Very nice exhibition of PostgreSQL's features is general procedure for sorting by David Fetter.
CREATE OR REPLACE FUNCTION array_sort (ANYARRAY)
RETURNS ANYARRAY LANGUAGE SQL
AS $$
SELECT ARRAY(
SELECT $1[s.i] AS "foo"
FROM
generate_series(array_lower($1,1), array_upper($1,1)) AS s(i)
ORDER BY foo
);
$$;
If you're looking for a solution which will work across any data-type, I'd recommend taking the approach laid out at YouLikeProgramming.com.
Essentially, you can create a stored procedure (code below) which performs the sorting for you, and all you need to do is pass your array to that procedure for it to be sorted appropriately.
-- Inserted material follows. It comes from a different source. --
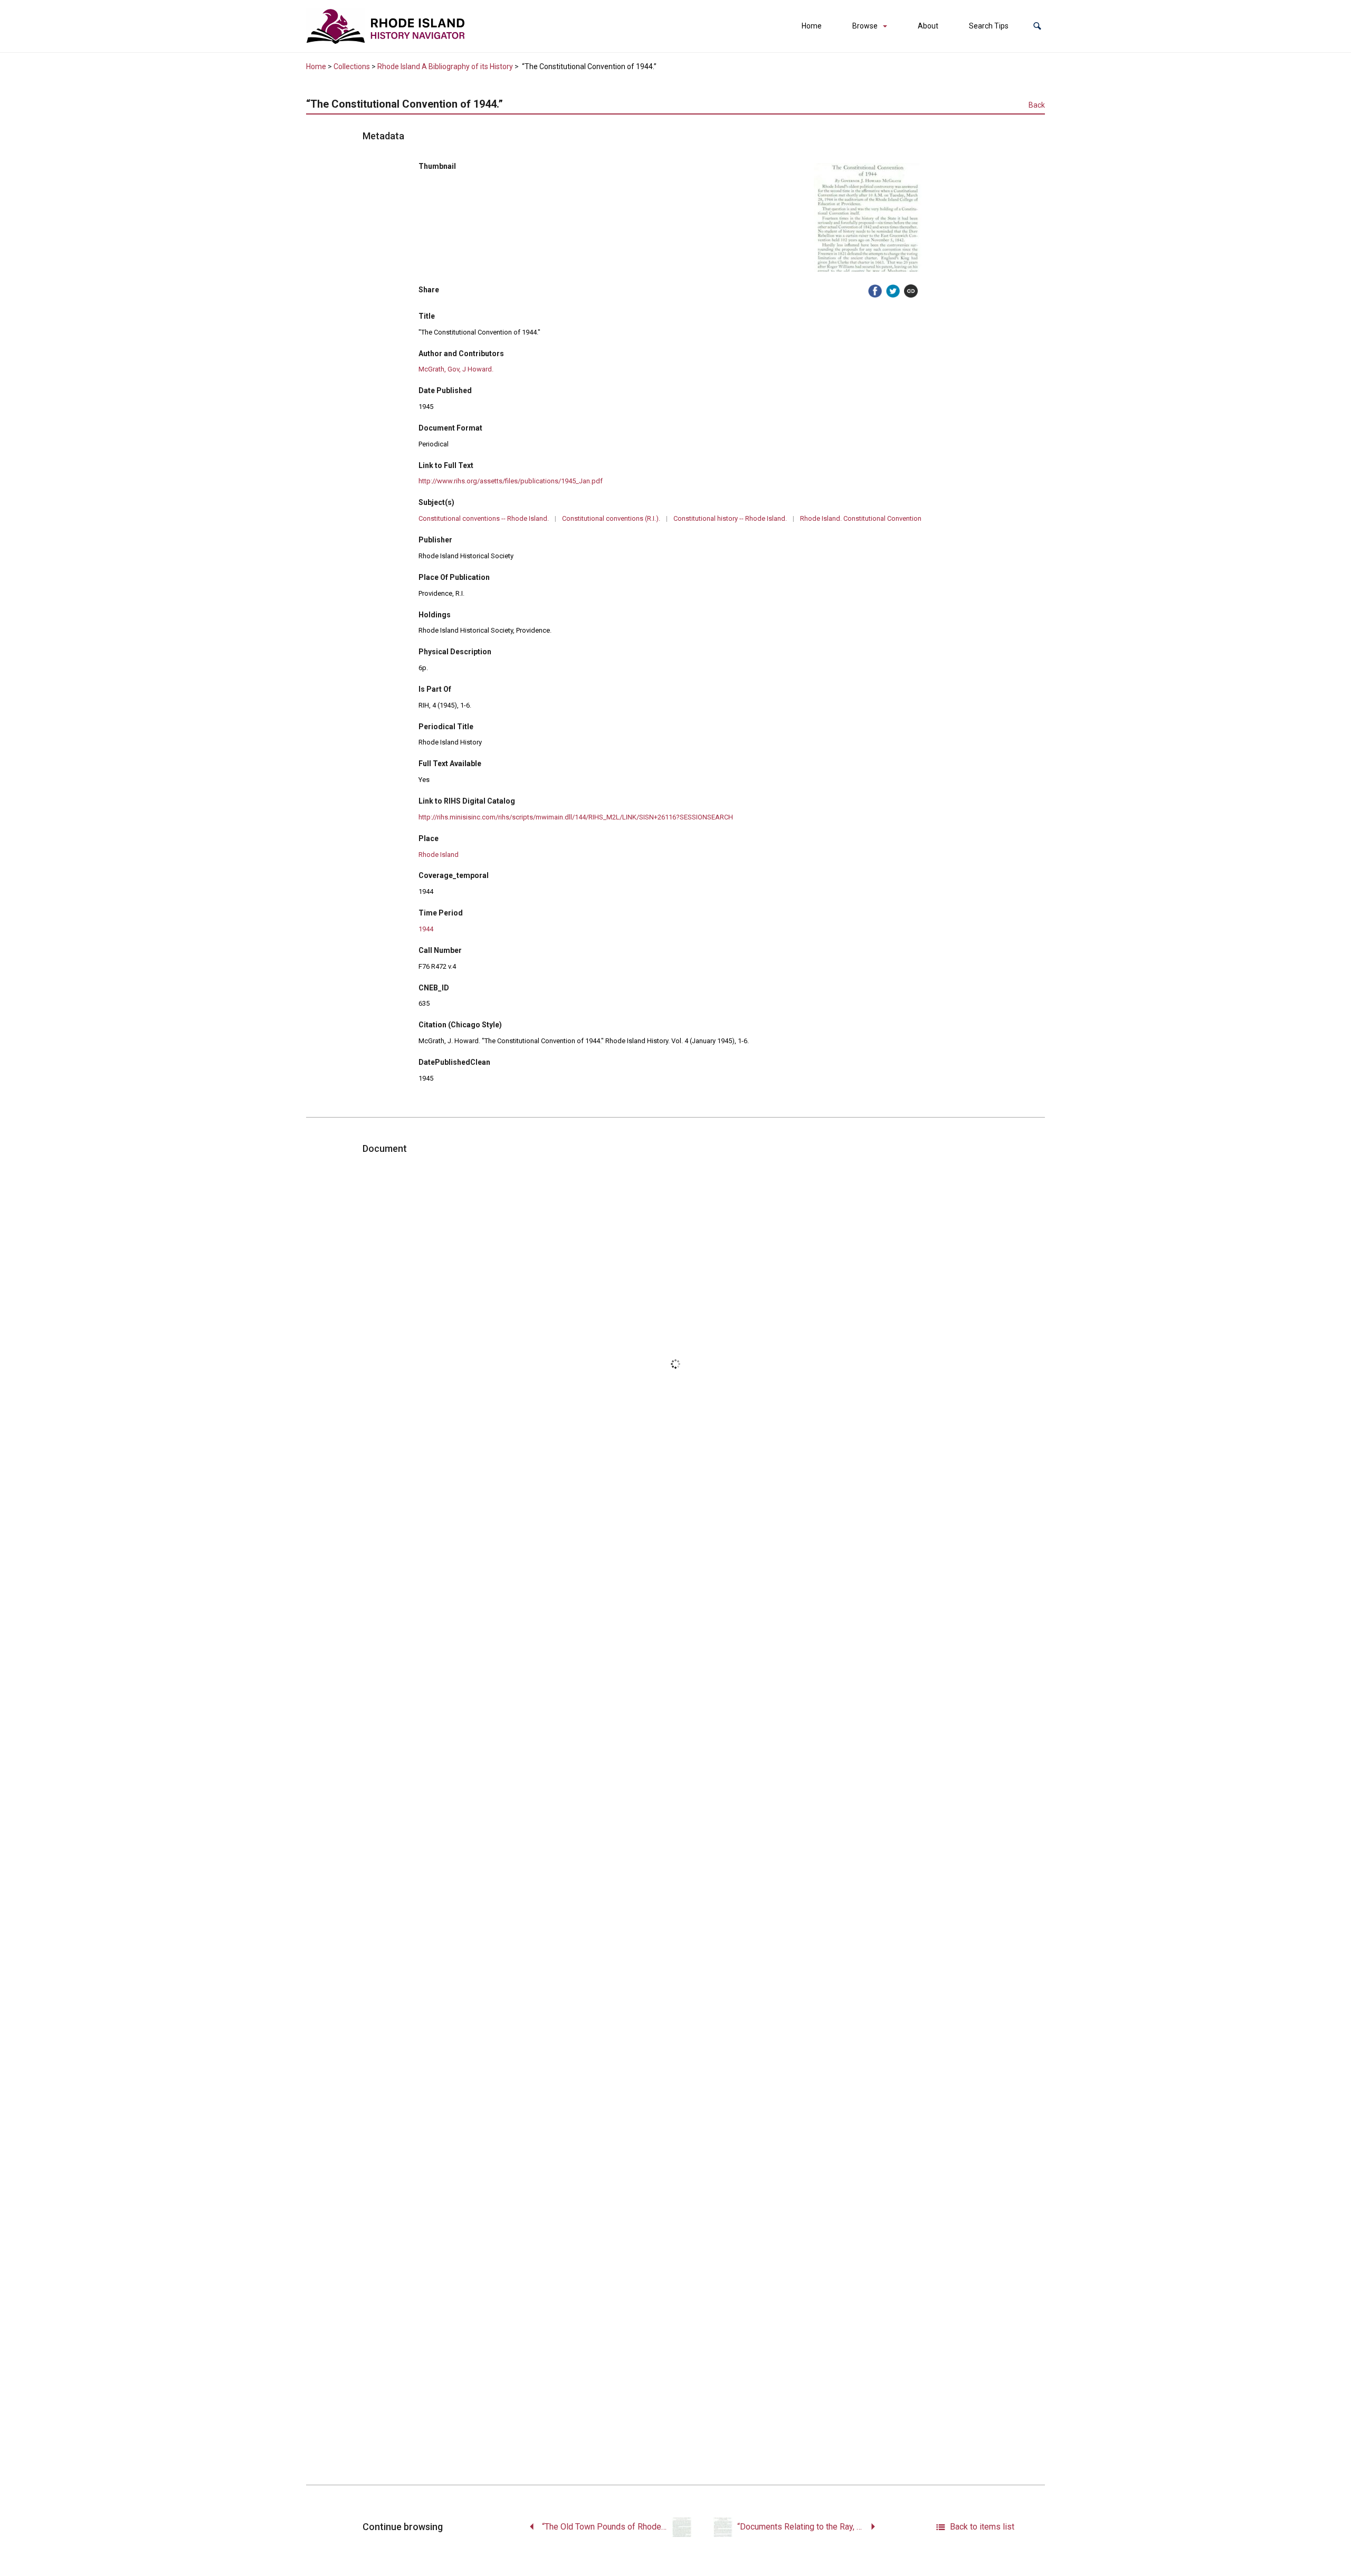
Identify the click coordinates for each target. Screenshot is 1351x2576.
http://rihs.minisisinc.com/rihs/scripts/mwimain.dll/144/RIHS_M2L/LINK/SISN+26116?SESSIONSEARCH (575, 817)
I have also included an implementation which does not require the use of a stored procedure, if you're looking for your query to be a little more transportable.
Creating the stored procedure
DROP FUNCTION IF EXISTS array_sort(anyarray);
CREATE FUNCTION
array_sort(
array_vals_to_sort anyarray
)
RETURNS TABLE (
sorted_array anyarray
)
AS $BODY$
BEGIN
RETURN QUERY SELECT
ARRAY_AGG(val) AS sorted_array
FROM
(
SELECT
UNNEST(array_vals_to_sort) AS val
ORDER BY
val
) AS sorted_vals
;
END;
$BODY$
LANGUAGE plpgsql;
Sorting array values (works with any array data-type)
-- The following will return: {1,2,3,4}
SELECT ARRAY_SORT(ARRAY[4,3,2,1]);
-- The following will return: {in,is,it,on,up}
SELECT ARRAY_SORT(ARRAY['up','on','it','is','in']);
Sorting array values without a stored procedure
In the following query, simply replace ARRAY[4,3,2,1] with your array or query which returns an array:
WITH
sorted_vals AS (
SELECT
UNNEST(ARRAY[4,3,2,1]) AS val
ORDER BY
val
)
SELECT
ARRAY_AGG(val) AS sorted_array
FROM
sorted_vals
... or ...
SELECT
ARRAY_AGG(vals.val) AS sorted_arr
FROM (
SELECT
UNNEST(ARRAY[4,3,2,1]) AS val
ORDER BY
val
) AS vals
I'm surprised no-one has mentioned the containment operators:
select array[1,2,3] <# array[2,1,3] and array[1,2,3] #> array[2,1,3];
?column?
══════════
t
(1 row)
Notice that this requires that all elements of the arrays must be unique.
(If a contains b and b contains a, they must be the same if all elements are unique)